── Dataset content ──

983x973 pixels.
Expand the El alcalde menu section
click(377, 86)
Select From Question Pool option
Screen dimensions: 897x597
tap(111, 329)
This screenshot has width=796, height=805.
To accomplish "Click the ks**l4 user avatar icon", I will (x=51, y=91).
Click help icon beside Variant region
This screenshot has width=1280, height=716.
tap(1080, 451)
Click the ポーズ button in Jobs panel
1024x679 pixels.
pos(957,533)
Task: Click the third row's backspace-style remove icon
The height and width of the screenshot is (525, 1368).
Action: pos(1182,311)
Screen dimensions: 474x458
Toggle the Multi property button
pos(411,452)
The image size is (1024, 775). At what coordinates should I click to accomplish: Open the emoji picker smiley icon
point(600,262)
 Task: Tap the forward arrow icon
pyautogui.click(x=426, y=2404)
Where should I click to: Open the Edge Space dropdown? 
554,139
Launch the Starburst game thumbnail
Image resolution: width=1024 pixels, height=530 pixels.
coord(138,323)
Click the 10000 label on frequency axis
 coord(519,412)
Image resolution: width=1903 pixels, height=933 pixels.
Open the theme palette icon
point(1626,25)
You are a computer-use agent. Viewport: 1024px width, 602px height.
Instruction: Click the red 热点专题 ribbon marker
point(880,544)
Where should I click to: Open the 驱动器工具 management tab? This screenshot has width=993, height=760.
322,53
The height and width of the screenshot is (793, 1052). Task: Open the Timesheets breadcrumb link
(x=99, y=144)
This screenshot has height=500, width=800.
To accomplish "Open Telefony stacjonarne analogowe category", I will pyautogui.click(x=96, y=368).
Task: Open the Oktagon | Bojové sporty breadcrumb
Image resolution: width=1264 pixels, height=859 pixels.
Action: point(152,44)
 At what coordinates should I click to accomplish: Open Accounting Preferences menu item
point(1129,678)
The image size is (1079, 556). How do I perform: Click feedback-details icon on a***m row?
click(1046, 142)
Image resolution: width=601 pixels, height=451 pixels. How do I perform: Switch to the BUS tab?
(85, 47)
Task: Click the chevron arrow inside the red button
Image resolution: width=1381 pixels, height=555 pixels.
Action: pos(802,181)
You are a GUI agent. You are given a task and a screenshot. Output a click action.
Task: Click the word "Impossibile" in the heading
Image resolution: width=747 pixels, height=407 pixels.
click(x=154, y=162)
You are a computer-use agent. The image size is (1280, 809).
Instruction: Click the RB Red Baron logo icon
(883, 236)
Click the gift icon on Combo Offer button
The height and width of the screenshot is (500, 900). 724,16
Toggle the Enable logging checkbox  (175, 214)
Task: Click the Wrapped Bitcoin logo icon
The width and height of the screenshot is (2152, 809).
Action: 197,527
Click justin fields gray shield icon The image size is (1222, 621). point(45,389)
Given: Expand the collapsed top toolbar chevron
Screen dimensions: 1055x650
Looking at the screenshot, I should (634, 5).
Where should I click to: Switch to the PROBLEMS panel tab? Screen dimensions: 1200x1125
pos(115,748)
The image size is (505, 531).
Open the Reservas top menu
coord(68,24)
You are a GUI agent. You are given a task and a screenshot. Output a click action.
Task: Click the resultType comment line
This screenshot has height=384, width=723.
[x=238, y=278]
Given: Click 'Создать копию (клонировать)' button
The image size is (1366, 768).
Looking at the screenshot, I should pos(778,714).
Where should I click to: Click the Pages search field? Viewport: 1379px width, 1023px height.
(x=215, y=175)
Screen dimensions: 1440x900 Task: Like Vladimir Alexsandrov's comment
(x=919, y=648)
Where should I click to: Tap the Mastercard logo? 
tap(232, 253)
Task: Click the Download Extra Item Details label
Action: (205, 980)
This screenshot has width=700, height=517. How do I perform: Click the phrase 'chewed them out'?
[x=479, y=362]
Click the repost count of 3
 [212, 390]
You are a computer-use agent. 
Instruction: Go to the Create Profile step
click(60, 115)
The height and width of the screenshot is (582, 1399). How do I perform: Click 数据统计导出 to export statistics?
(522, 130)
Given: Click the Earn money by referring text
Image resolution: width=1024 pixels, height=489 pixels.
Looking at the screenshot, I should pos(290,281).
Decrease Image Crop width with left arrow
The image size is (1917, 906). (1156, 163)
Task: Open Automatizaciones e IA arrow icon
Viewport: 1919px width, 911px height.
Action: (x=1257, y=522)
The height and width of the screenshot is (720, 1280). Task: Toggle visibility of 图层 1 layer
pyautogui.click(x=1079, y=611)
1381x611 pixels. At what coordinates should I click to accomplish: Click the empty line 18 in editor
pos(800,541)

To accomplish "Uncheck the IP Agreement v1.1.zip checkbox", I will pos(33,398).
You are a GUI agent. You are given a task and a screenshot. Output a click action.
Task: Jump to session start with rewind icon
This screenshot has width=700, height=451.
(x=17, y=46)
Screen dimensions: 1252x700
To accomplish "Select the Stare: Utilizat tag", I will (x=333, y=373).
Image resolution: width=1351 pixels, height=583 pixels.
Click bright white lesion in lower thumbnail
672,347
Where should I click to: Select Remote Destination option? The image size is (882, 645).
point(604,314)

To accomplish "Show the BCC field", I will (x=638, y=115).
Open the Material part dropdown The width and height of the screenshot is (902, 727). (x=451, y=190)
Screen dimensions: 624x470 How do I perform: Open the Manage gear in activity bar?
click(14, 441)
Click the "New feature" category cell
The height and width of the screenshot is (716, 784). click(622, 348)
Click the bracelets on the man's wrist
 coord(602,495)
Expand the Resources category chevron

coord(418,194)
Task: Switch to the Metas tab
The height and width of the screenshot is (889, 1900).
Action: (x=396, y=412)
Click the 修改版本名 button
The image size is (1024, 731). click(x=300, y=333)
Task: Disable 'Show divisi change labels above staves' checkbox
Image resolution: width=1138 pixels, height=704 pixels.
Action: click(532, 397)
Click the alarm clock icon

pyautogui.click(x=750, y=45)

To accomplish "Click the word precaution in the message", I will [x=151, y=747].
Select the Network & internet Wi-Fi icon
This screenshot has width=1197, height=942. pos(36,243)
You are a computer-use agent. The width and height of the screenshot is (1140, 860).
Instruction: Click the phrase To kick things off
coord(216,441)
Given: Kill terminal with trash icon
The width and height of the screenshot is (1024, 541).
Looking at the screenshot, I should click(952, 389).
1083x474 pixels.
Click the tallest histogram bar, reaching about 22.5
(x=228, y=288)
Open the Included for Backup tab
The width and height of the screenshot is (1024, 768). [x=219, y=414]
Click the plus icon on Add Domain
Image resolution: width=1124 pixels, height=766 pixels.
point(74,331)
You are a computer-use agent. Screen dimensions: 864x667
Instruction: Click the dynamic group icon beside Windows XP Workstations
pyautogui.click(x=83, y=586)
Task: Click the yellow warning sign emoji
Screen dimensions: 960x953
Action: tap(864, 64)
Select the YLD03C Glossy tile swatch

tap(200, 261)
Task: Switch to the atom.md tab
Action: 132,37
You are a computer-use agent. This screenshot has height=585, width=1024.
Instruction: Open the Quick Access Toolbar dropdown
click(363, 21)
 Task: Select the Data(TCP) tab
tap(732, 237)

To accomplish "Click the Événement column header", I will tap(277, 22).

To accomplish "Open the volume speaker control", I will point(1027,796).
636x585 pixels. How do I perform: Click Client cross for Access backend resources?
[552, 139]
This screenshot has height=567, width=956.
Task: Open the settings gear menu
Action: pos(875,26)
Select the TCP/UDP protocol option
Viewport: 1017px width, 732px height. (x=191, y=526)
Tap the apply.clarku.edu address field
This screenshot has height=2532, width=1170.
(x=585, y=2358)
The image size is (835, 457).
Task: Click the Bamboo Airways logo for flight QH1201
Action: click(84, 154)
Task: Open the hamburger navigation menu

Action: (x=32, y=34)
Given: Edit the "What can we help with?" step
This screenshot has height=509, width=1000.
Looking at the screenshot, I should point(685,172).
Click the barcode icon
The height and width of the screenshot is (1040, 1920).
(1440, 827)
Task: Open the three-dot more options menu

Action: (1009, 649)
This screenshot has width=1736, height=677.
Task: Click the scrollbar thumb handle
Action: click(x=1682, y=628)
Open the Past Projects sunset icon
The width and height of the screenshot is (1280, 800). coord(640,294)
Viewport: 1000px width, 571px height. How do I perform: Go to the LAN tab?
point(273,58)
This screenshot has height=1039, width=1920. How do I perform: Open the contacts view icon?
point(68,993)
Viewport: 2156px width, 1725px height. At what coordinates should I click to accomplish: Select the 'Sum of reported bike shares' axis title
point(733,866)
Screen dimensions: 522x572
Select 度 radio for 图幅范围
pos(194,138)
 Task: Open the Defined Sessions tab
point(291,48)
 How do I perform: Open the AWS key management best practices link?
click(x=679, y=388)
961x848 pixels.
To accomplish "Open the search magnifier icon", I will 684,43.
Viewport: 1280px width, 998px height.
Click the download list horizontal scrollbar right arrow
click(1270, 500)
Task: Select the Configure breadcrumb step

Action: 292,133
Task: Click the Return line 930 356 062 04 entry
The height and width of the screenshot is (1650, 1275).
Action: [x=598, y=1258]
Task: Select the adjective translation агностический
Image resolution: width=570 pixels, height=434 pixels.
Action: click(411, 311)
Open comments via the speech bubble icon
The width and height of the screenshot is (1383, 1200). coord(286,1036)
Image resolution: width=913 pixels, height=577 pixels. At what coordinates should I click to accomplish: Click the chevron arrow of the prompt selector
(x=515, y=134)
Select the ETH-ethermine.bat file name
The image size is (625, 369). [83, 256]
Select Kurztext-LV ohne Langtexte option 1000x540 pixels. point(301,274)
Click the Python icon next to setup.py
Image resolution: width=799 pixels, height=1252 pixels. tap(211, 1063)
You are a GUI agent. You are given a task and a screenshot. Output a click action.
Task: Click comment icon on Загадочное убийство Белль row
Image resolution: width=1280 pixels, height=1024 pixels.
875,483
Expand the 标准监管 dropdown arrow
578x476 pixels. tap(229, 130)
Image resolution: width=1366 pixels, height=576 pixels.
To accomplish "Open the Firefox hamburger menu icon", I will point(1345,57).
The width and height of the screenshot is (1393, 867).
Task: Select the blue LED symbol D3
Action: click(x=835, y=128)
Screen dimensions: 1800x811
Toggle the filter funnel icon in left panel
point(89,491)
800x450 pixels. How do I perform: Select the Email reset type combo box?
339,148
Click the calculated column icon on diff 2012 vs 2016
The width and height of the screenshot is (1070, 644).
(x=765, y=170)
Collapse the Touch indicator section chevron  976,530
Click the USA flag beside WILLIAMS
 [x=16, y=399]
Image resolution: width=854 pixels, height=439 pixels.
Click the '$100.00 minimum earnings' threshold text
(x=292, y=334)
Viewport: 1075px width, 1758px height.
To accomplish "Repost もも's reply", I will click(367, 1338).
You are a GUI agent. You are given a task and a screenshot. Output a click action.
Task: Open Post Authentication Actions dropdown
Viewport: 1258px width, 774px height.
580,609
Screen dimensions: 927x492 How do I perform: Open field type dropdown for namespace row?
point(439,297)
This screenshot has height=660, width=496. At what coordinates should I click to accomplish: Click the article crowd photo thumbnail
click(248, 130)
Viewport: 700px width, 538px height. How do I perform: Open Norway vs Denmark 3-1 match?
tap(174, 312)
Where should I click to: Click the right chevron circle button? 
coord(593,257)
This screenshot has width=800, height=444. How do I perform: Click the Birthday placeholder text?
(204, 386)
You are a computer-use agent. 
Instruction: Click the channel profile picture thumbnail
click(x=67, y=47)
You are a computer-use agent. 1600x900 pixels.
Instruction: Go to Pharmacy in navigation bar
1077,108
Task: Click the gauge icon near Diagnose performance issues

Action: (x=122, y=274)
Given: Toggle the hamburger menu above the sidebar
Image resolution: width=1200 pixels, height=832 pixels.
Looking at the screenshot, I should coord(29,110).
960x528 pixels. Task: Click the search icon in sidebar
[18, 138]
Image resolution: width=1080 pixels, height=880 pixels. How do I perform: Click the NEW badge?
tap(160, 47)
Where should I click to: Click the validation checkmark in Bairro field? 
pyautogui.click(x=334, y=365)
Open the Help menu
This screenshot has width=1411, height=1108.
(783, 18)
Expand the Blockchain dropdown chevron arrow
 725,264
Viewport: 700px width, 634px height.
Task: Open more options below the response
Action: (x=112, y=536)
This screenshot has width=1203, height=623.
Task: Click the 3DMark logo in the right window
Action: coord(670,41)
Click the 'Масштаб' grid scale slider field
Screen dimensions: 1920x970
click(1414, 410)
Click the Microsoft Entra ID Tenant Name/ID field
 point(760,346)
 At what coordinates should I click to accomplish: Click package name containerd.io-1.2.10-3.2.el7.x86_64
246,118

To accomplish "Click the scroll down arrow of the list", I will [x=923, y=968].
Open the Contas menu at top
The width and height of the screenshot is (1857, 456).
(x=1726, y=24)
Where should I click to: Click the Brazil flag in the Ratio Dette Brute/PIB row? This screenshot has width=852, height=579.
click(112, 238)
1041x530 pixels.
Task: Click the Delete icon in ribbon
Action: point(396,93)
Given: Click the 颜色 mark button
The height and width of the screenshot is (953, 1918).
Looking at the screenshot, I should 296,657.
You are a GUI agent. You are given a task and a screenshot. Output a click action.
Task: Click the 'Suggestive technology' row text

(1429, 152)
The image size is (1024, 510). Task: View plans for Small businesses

───

Among the records above, find the lines that contain "word" and copy every one.

Expected output
Task: Click the word "Impossibile" in the heading
To accomplish "Click the word precaution in the message", I will [x=151, y=747].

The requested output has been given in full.